# Hard drive replacement



## tgrim1 (Sep 11, 2006)

Im getting a new roamio to replace one that lost its ethernet connection. I have an upgraded (larger) drive in the old one, can I reuse it in the new one? I know I'll lose my shows, I dont care about that. I just want the larger space without buying a new drive. If so, can I just plug it in or do I need to format it or something else?


----------



## JoeKustra (Dec 7, 2012)

Look here: http://www.tivocommunity.com/tivo-vb/showthread.php?t=507695


----------



## tgrim1 (Sep 11, 2006)

JoeKustra said:


> Look here: http://www.tivocommunity.com/tivo-vb/showthread.php?t=507695


That's not helpful at all. A simple yes or no is all that's requested. I'm not asking a question that needs researching a 55 page thread. Either someone knows the answer or they don't.


----------



## fcfc2 (Feb 19, 2015)

Hi, 
I think he was trying to be helpful. 
I believe the answer is that switching the drive will work but it will not be able to preserve any videos which you have on it. You can now search for backing up your current videos and then perhaps restoring them.


----------



## caddyroger (Mar 15, 2005)

Why is that not helpful. It explains exactly what to do.


----------



## tgrim1 (Sep 11, 2006)

caddyroger said:


> Why is that not helpful. It explains exactly what to do.


It takes longer to link to a post than to type a simple "yes you can" or "no you cant"


----------



## fcfc2 (Feb 19, 2015)

tgrim1 said:


> It takes longer to link to a post than to type a simple "yes you can" or "no you cant"


You got your answer both the long form and the short form. A "yes" or "no" really didn't do it. You are welcome!

Just curious is the child in your avatar teaching you manners?


----------



## lessd (Jan 23, 2005)

tgrim1 said:


> Im getting a new roamio to replace one that lost its ethernet connection. I have an upgraded (larger) drive in the old one, can I reuse it in the new one? I know I'll lose my shows, I dont care about that. I just want the larger space without buying a new drive.

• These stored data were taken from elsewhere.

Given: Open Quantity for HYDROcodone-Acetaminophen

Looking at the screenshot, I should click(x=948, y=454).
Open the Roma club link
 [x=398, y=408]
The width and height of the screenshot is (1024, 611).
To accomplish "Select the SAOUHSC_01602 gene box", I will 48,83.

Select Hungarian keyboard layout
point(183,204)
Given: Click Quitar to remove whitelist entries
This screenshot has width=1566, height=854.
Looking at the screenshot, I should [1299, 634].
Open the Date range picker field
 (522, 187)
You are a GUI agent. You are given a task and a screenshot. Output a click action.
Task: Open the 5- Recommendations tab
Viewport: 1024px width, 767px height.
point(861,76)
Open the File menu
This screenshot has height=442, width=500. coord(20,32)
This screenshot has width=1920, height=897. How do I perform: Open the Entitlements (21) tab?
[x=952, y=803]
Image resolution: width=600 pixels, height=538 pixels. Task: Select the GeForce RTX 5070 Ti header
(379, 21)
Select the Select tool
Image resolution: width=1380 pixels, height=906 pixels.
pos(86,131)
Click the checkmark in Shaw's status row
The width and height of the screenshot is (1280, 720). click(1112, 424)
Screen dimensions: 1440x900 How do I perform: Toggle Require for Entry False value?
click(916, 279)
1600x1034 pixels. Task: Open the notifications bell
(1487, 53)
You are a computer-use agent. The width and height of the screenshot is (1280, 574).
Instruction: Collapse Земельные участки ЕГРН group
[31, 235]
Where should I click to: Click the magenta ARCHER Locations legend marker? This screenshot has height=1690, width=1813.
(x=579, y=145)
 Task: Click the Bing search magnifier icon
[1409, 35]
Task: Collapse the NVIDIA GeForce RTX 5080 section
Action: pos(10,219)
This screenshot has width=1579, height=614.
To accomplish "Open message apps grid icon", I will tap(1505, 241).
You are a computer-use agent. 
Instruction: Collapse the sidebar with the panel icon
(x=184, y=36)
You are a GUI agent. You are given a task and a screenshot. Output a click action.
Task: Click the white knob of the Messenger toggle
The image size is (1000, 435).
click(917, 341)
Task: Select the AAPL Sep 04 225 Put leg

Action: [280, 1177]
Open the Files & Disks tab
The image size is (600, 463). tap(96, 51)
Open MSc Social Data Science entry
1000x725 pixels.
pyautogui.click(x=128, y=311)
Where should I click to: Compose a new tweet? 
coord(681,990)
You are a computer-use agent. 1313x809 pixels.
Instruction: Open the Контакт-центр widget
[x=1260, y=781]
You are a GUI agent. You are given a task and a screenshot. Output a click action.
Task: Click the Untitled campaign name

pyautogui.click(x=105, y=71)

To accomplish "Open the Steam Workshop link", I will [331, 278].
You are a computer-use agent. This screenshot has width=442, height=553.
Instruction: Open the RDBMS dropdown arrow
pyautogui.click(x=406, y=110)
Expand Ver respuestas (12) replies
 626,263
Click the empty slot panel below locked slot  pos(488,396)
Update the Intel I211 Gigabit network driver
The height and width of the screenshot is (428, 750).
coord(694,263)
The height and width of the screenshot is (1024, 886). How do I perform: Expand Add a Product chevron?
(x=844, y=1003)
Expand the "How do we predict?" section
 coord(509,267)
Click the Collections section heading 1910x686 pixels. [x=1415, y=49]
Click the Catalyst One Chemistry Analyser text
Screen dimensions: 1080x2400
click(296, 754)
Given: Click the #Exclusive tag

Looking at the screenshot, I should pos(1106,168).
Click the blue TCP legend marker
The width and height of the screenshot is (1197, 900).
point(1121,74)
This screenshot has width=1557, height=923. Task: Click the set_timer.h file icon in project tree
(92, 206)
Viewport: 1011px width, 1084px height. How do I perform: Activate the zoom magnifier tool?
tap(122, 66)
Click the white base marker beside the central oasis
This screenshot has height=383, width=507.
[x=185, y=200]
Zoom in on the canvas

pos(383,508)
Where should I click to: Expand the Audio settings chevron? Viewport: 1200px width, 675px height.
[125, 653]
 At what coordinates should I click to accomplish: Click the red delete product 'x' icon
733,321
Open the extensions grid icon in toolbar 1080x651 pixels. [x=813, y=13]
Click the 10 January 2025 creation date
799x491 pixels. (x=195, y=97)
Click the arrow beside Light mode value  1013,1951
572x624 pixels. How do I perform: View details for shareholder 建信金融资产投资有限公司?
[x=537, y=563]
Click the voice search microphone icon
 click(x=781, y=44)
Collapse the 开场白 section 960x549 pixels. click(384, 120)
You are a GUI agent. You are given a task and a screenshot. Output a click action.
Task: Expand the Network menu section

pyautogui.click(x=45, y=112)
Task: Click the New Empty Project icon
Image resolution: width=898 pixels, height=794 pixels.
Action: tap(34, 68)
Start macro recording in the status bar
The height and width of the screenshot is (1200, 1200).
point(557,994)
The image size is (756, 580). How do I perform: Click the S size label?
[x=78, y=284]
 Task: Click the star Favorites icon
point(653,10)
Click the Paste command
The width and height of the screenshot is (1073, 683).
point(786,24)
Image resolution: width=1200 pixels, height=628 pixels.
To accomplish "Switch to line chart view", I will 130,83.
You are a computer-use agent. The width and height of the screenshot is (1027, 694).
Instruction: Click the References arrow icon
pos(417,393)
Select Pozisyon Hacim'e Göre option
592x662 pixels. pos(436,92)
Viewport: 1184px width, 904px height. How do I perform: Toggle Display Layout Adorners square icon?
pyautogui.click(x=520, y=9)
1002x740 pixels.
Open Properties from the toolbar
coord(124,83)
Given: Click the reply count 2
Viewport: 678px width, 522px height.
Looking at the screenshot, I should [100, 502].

If so, can I just plug it in or do I need to format it or something else?


If the old TiVo is the same model as your new one just plug in the drive, then when booted up do a clear and delete all, and you will be fine.


----------



## tgrim1 (Sep 11, 2006)

lessd said:


> If the old TiVo is the same model as your new one just plug in the drive, then when booted up do a clear and delete all, and you will be fine.


Thanks!


----------



## tgrim1 (Sep 11, 2006)

caddyroger said:


> Why is that not helpful. It explains exactly what to do.


Actually no it doesnt. Read the specific question as lessd did. Anyone who has been around here knows that thread and also knows it has tangented off the original topic a zillion times and has essentially become unsearchable for any useful information.


----------



## tgrim1 (Sep 11, 2006)

fcfc2 said:


> You got your answer both the long form and the short form. A "yes" or "no" really didn't do it. You are welcome!
> 
> Just curious is the child in your avatar teaching you manners?


Sorry, you coming to this thread just to tell me to read a thread 2730 posts long for an answer isnt helpful at all.


----------



## Mikeguy (Jul 28, 2005)

tgrim1 said:


> Anyone who has been around here knows that thread and also knows it has tangented off the original topic a zillion times and has essentially become unsearchable for any useful information.


Actually, it's still pretty useful--you just need to spend a few evenings reading it all (as I originally did, lol, and I now need a new prescription for my glasses).

But, yeah, you have a point.


----------



## fcfc2 (Feb 19, 2015)

tgrim1 said:


> Sorry, you coming to this thread just to tell me to read a thread 2730 posts long for an answer isnt helpful at all.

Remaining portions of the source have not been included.